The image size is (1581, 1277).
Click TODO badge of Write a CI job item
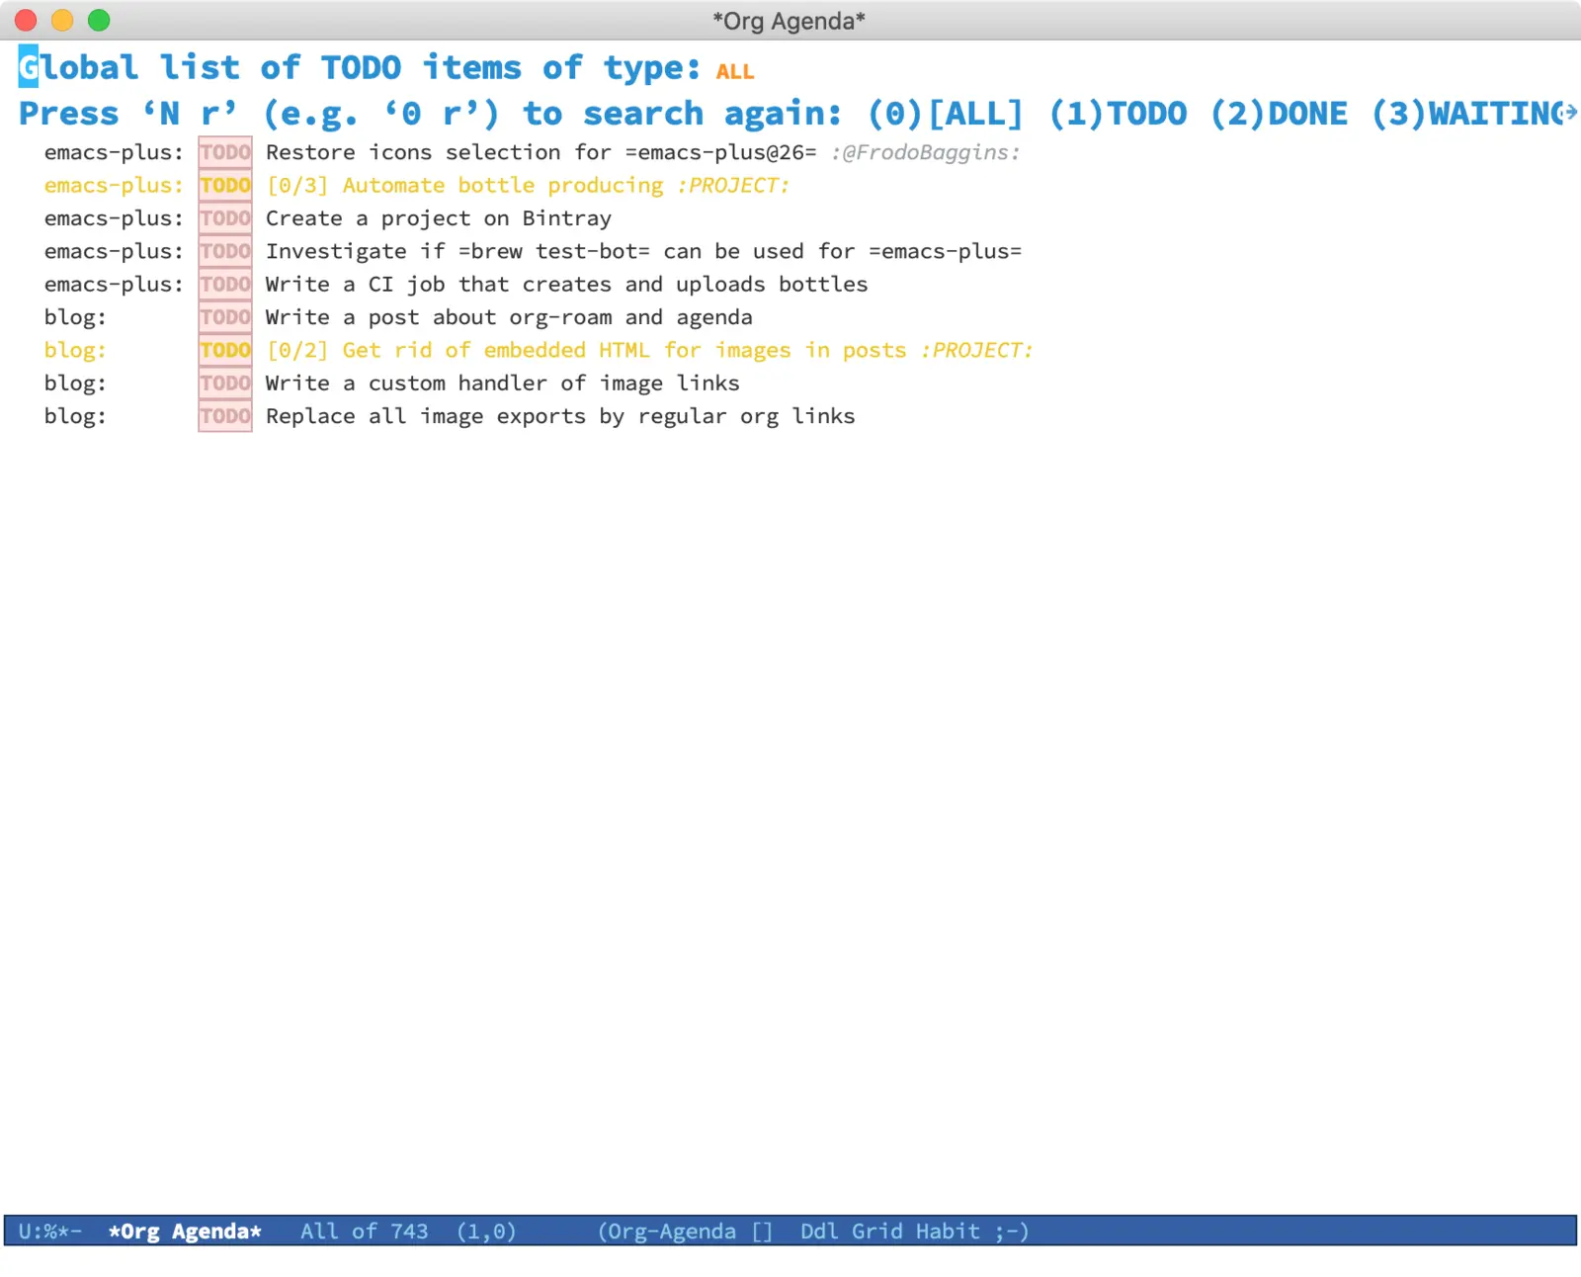[x=225, y=285]
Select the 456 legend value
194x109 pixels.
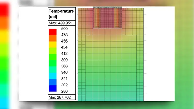click(x=64, y=41)
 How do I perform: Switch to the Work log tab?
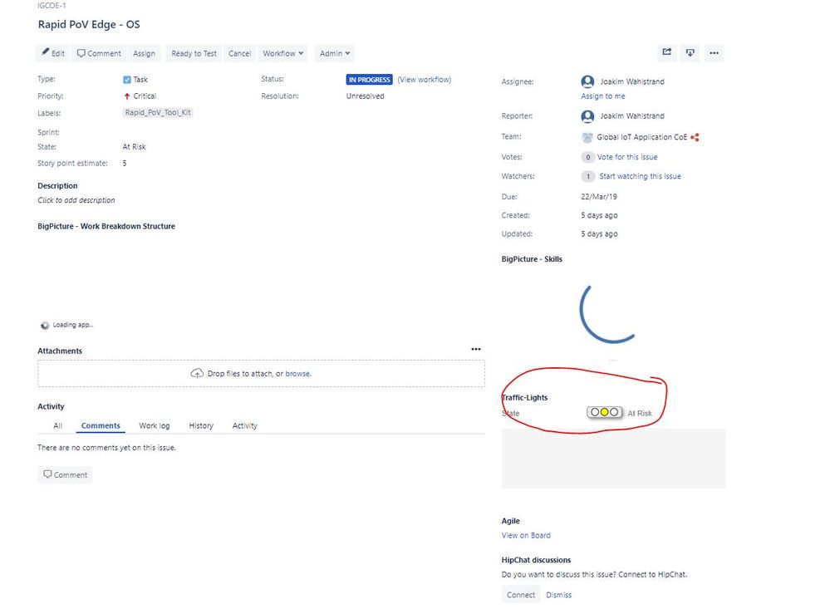click(x=154, y=425)
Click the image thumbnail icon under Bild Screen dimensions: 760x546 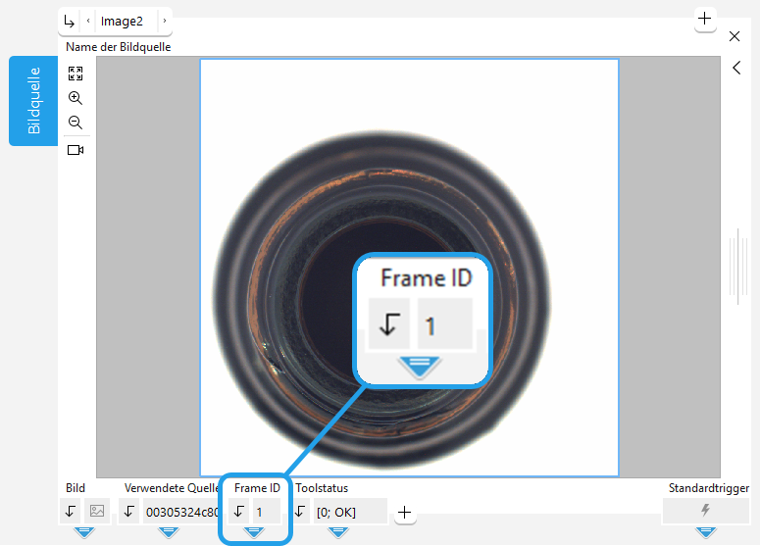(96, 511)
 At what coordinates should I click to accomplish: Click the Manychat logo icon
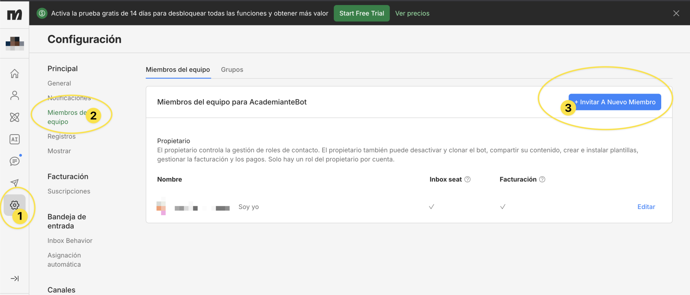pos(14,14)
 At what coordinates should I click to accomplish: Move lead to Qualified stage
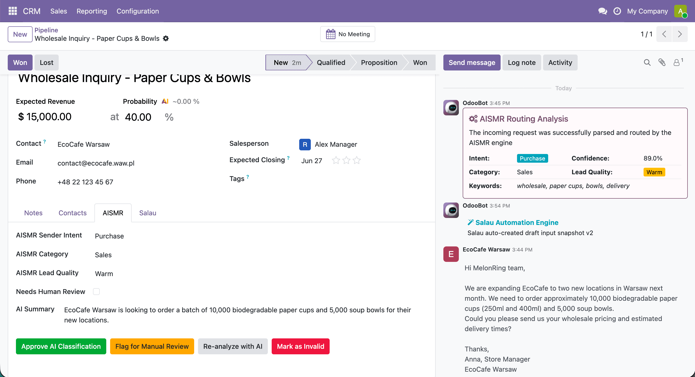[x=331, y=63]
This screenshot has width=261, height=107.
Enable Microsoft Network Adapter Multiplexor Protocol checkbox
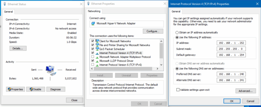click(92, 57)
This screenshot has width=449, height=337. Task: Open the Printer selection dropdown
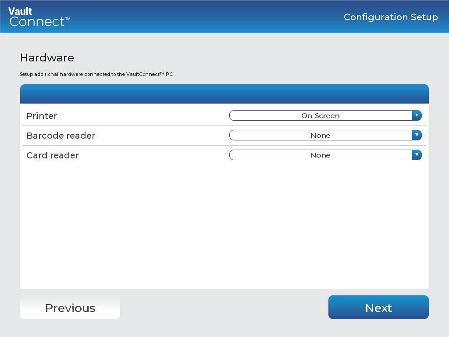click(324, 115)
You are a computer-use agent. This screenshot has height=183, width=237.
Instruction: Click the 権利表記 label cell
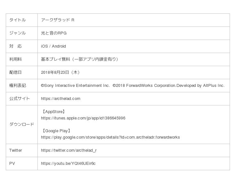point(18,86)
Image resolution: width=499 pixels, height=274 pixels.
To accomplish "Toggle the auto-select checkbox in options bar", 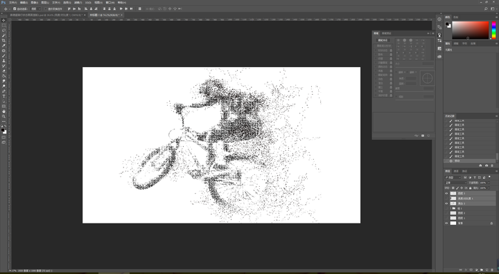I will [15, 9].
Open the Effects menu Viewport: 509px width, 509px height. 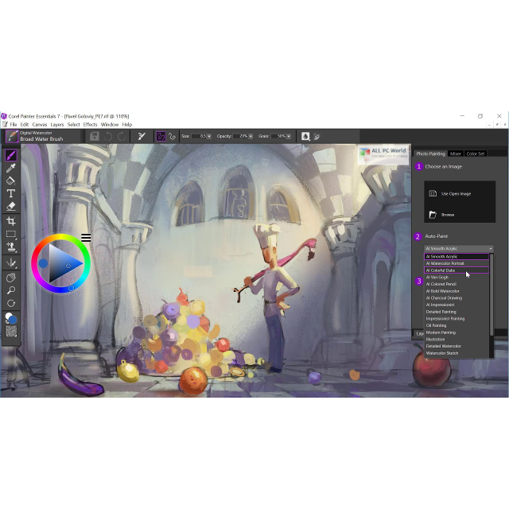coord(90,125)
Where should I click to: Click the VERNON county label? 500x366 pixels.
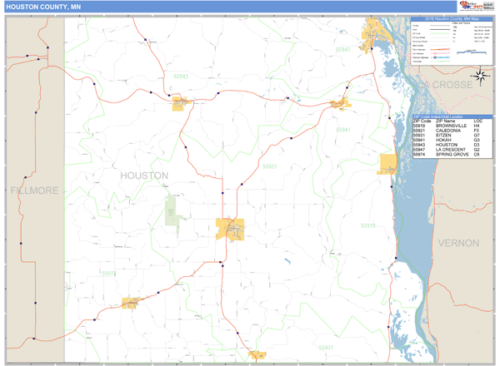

========================================================================

■ **Prompt**
Please repeat the lines of the material above exactly, starting with the line that contains "Enable Microsoft Network" and ending with the line that contains "Image resolution: width=499". Leave the pictures out.

■ **Result for this exercise**
Enable Microsoft Network Adapter Multiplexor Protocol checkbox
click(92, 57)
This screenshot has width=449, height=337. Task: Open the Printer selection dropdown
click(324, 115)
You are a computer-use agent. This screenshot has height=183, width=237.
Instruction: Click the 権利表記 label cell
point(18,86)
Image resolution: width=499 pixels, height=274 pixels.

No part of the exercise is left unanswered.